686 del 1957, che all'articolo 50 stabilisce la lamentata riduzione.
Anche quest'ultimo motivo è infondato. L'ipotesi di concorso tra le
prestazioni dell'equo indennizzo e della pensione privilegiata è regolata, per
i dipendenti delle Ferrovie dello Stato, dagli articoli 3 e 14 del Dm 2 luglio
1983 (regolamento per la concessione dell'equo indennizzo ai dipendenti
dell'Azienda autonoma delle ferrovie dello Stato) i quali, in perfetta
simmetria con il Dpr n. 686 del 1957 (dettato per gli impiegati civili dello
Stato), prevedono per il diretto beneficiario la riduzione alla metà dell'equo
indennizzo. (Cass. 4 dicembre 1998 n. 12303; 1 settembre 2003 n. 12754).

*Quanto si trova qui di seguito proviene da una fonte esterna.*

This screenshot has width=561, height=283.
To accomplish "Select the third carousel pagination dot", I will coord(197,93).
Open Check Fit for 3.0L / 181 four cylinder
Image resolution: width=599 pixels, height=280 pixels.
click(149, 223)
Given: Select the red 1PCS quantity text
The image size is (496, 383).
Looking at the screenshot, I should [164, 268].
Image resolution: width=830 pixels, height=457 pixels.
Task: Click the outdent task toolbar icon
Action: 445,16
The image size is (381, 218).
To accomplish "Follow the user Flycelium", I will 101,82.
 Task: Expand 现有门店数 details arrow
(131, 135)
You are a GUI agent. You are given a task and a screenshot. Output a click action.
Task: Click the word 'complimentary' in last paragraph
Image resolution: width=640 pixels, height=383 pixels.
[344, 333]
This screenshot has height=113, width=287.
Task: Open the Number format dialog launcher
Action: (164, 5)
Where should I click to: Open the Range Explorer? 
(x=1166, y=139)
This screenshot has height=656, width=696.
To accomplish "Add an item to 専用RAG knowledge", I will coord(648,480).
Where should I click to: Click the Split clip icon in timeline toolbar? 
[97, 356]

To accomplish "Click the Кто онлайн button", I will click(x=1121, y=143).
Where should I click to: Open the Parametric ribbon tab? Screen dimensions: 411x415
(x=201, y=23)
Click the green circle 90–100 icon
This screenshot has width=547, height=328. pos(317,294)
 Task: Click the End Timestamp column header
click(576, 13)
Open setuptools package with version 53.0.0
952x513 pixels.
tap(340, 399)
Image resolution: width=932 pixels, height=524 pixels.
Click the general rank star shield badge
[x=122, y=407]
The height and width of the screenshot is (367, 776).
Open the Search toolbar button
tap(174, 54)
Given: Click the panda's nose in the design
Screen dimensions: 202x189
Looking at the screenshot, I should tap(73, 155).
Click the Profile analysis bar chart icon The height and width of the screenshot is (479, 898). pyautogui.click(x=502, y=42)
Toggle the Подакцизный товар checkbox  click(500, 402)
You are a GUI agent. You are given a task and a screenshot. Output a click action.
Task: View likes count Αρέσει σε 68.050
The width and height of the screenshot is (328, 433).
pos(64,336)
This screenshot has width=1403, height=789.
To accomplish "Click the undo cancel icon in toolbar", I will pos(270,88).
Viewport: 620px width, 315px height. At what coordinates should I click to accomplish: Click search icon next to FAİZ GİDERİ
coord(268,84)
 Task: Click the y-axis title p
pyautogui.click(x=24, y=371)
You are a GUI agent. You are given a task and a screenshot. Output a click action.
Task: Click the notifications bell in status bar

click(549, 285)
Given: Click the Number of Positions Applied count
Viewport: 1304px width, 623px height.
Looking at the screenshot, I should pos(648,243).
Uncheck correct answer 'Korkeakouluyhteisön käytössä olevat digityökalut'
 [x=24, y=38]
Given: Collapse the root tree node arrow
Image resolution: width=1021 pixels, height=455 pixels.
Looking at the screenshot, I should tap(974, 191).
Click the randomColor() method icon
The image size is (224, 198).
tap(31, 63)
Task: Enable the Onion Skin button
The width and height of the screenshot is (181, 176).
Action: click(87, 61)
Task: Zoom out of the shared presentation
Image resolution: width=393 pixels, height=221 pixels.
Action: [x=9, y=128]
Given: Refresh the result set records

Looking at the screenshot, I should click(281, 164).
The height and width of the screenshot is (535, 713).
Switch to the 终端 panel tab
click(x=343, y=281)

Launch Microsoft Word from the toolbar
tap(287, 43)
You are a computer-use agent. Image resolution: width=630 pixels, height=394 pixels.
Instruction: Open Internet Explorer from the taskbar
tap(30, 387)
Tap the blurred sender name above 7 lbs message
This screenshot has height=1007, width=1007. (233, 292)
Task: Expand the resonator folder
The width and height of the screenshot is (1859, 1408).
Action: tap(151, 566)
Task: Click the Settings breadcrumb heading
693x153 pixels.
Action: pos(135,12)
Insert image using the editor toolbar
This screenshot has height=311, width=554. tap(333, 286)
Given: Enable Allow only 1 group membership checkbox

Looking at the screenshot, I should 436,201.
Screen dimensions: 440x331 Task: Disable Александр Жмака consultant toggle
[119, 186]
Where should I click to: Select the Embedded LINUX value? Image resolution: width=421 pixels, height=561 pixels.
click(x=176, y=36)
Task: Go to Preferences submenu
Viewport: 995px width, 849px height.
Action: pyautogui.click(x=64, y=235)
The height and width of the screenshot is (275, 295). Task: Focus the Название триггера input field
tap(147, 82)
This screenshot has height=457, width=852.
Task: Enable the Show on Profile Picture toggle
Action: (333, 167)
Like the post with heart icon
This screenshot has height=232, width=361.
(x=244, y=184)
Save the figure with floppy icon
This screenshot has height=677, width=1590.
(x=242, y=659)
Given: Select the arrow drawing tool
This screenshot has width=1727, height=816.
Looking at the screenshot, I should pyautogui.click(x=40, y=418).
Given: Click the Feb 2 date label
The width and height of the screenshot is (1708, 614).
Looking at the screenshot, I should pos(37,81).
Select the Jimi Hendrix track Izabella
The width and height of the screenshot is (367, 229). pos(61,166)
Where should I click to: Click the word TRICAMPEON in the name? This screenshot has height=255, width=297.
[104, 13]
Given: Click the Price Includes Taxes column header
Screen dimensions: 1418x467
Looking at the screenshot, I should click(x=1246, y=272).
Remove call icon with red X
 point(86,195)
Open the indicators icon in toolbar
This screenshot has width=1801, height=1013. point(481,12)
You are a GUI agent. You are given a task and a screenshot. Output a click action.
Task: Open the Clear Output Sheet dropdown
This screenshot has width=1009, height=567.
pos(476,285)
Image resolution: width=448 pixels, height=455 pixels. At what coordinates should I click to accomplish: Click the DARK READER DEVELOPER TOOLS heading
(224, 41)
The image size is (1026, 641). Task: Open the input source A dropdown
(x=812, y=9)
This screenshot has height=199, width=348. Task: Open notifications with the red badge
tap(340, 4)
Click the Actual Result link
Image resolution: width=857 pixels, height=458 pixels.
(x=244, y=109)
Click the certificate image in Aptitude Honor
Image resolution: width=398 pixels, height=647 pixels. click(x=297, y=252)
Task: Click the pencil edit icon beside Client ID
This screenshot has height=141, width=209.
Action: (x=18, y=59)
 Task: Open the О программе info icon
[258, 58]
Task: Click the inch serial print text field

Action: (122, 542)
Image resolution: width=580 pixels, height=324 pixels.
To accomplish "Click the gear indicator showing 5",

Il ricorso va conclusivamente rigettato, con le conseguenze di legge in ordine
alle spese (non vertendosi in materia previdenziale: (Cass. 27 agosto 2003 n.
12547), che si liquidano come in dispositivo.
PQM
La Corte rigetta il ricorso e condanna il ricorrente alle spese, liquidata in
euro 25,70 (venticinque/70) per esborsi ed euro 2.500.00
(duemilacinquecento/00) per onorario, oltre a spese generali, Iva e Cap.